● Directions:
Can you copy every line of the listing below without changing anything, leaving out the pictures?

Click-target data
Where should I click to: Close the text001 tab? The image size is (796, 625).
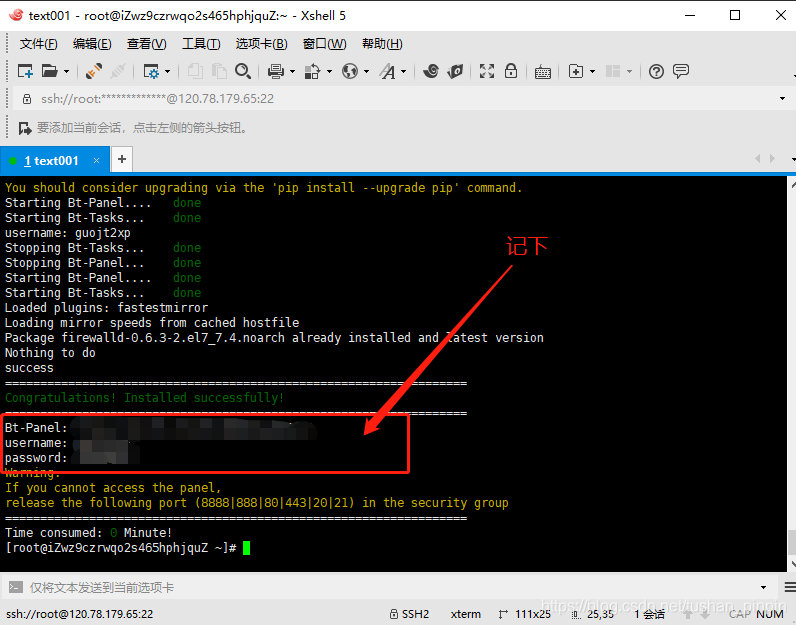tap(97, 160)
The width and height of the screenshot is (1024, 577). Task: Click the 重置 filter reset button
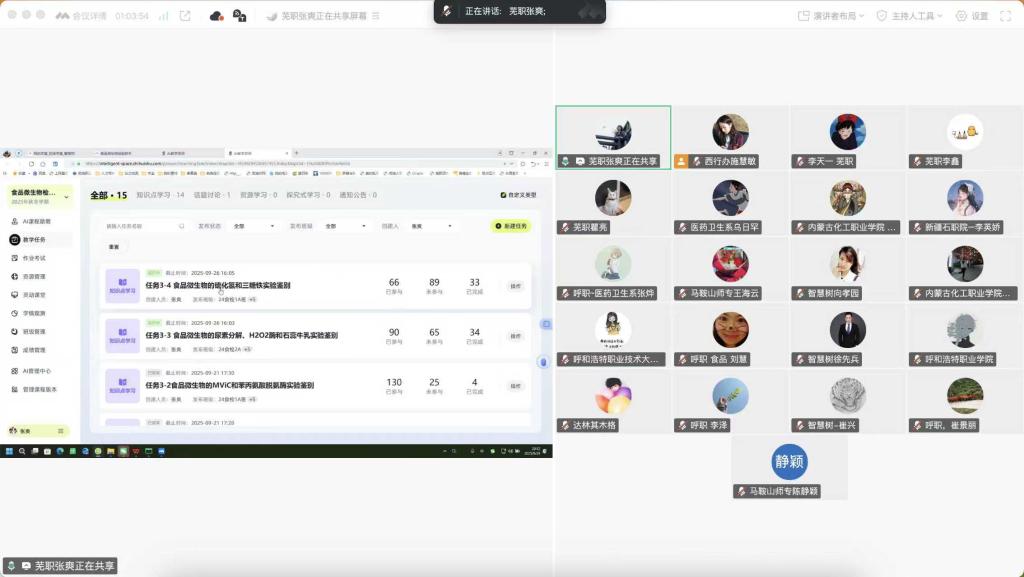(x=114, y=246)
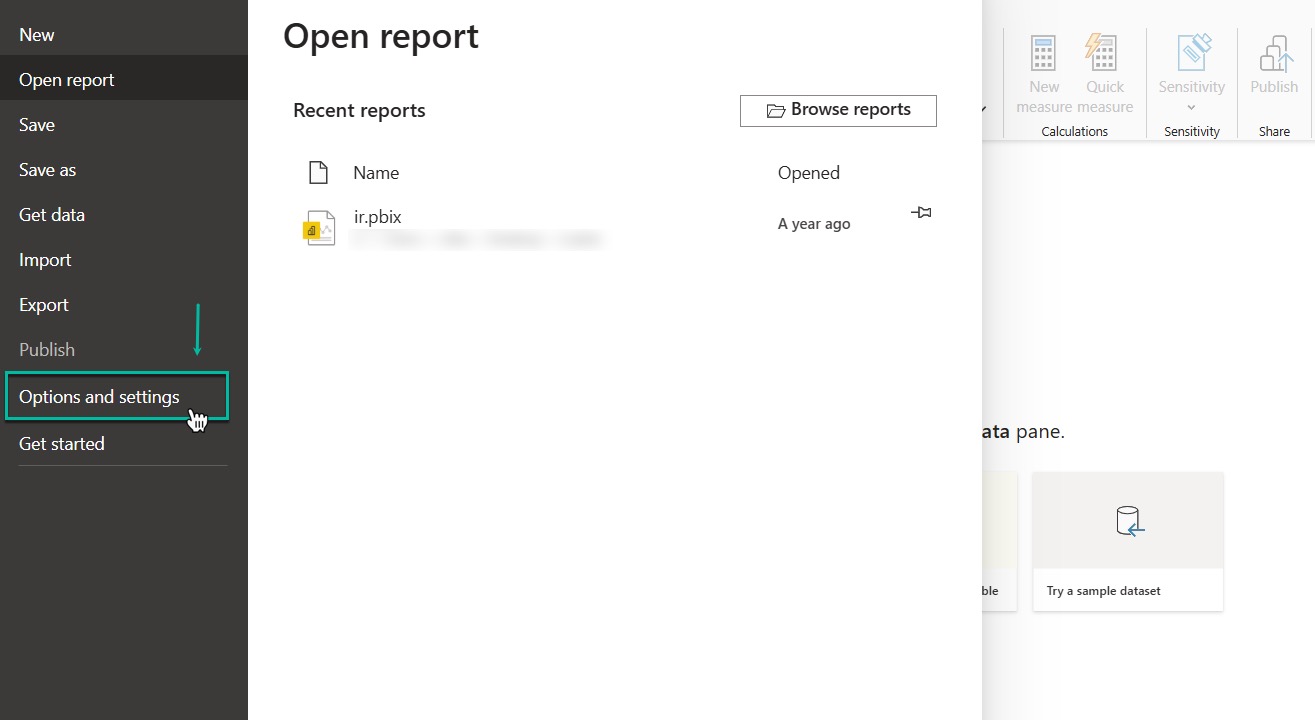Click the document icon beside Name header
1315x720 pixels.
coord(318,172)
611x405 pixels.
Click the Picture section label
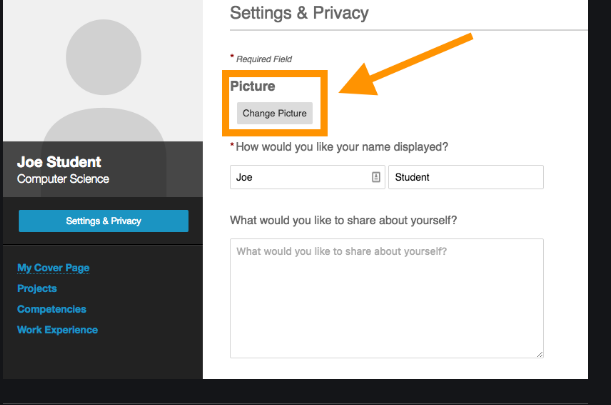click(x=252, y=87)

● Task output:
Where should I click to: Close the text001 tab? The image size is (796, 625).
tap(97, 160)
The width and height of the screenshot is (1024, 577). Task: Click the 重置 filter reset button
(x=114, y=246)
Click the document icon beside Name header
1315x720 pixels.
coord(318,172)
611x405 pixels.
Click the Picture section label
click(x=252, y=87)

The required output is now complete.